[WHAT YOU NEED TO DO] Can you reproduce, word for word, the entries starting with the line that contains "The width and" and going on through the end of the entries, leaving the pictures out of your answer?

Saved data entries

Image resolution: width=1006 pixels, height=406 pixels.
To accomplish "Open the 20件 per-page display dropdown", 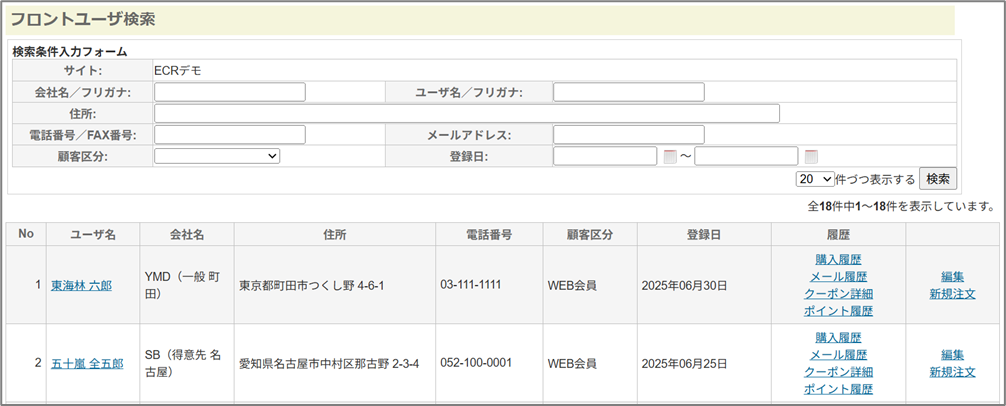I will [814, 179].
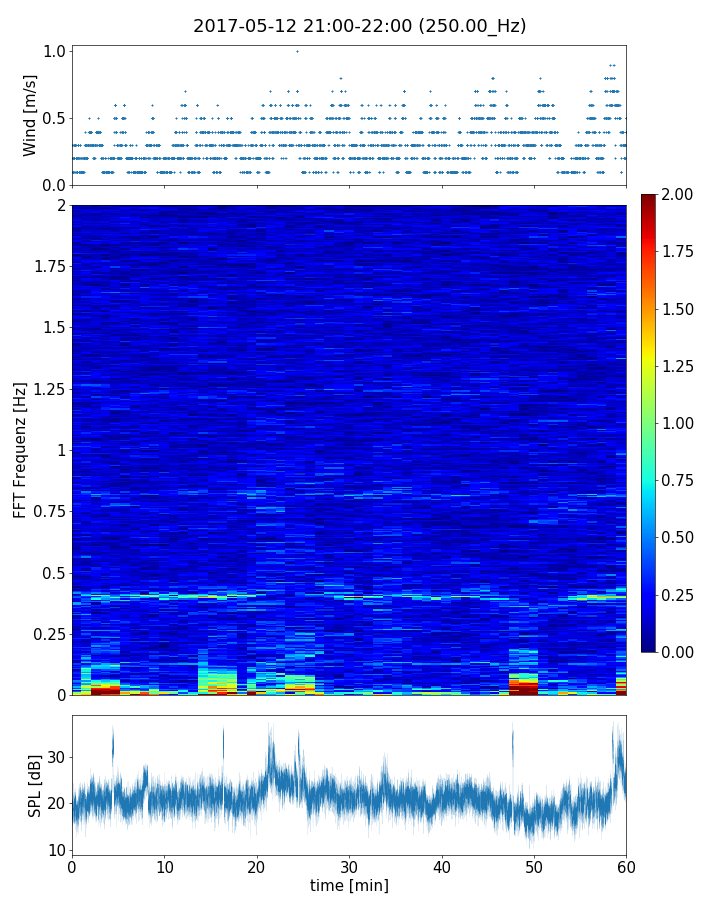Screen dimensions: 720x900
Task: Click the dark red top of the colorbar
Action: (649, 198)

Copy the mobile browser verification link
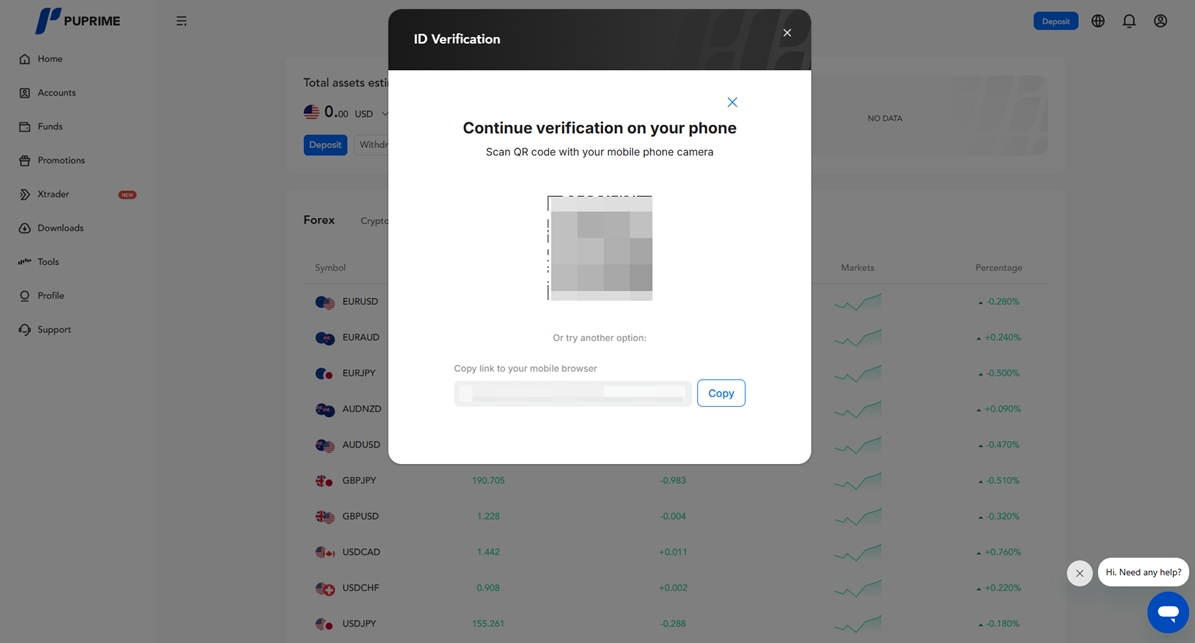coord(720,393)
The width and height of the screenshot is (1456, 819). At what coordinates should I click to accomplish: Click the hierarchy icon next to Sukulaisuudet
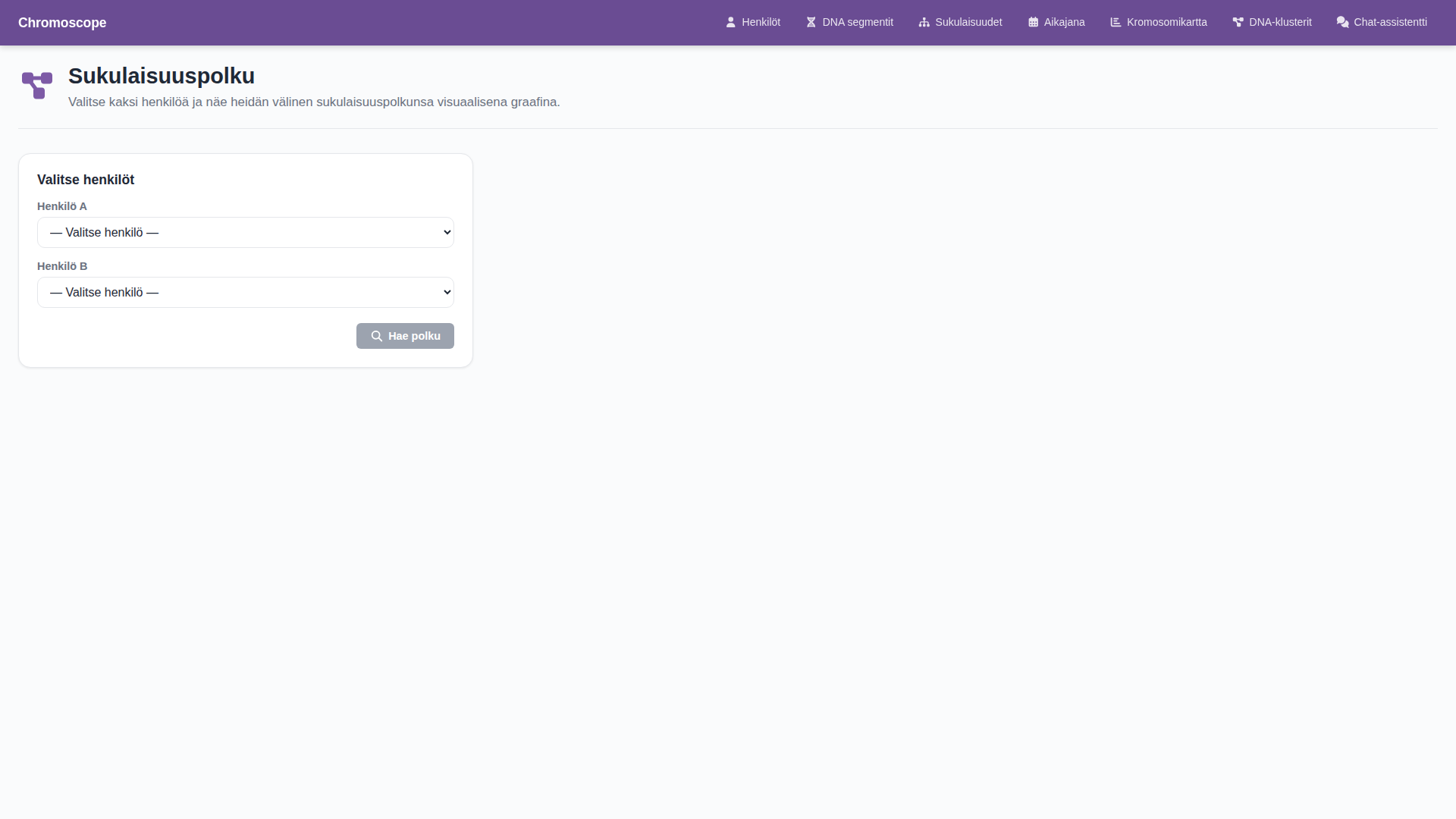pos(924,23)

[RESULT OF THE EXERCISE]
The width and height of the screenshot is (1456, 819). At what coordinates should I click to accomplish: Click the hierarchy icon next to Sukulaisuudet
pos(924,23)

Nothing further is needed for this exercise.